*Work to be completed*:
Collect each line of the entries that holds the string "icon".

*Records for the exercise*:
++++++++

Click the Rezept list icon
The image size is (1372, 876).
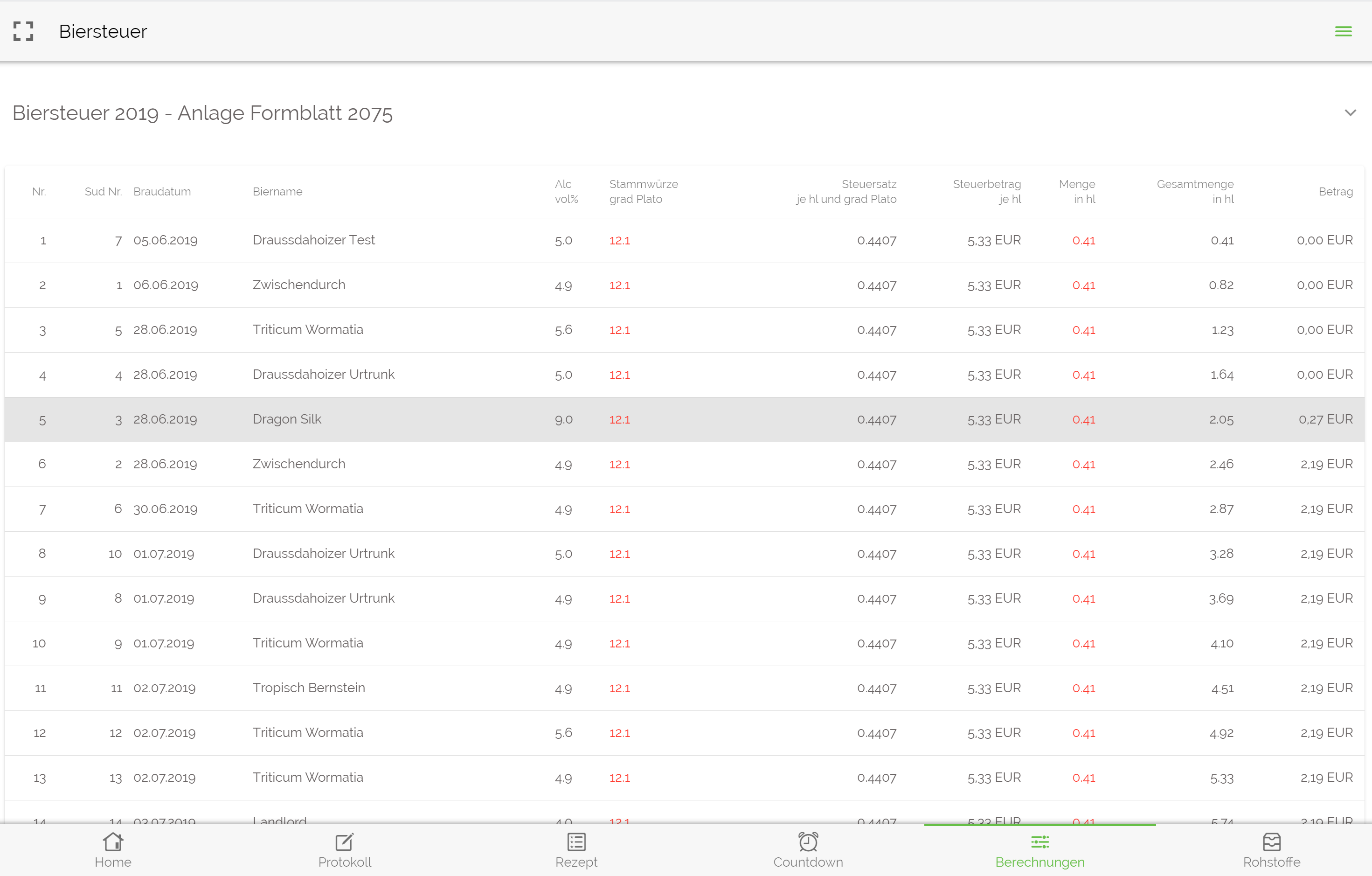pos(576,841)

++++++++

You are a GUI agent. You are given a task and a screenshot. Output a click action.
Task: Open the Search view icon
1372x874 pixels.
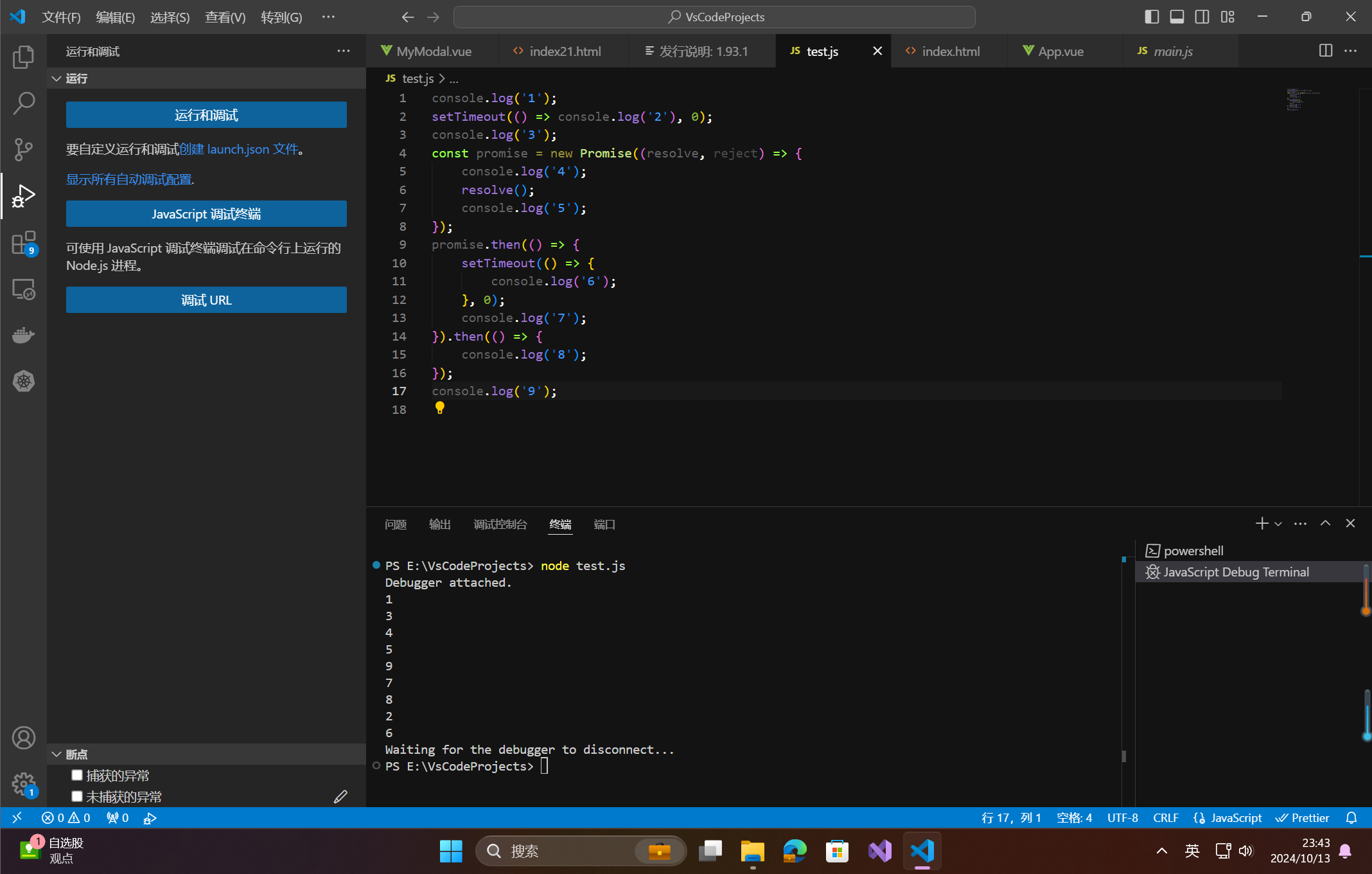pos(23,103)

++++++++

*Written answer*:
Click the Rezept list icon
Task: Open the Search view icon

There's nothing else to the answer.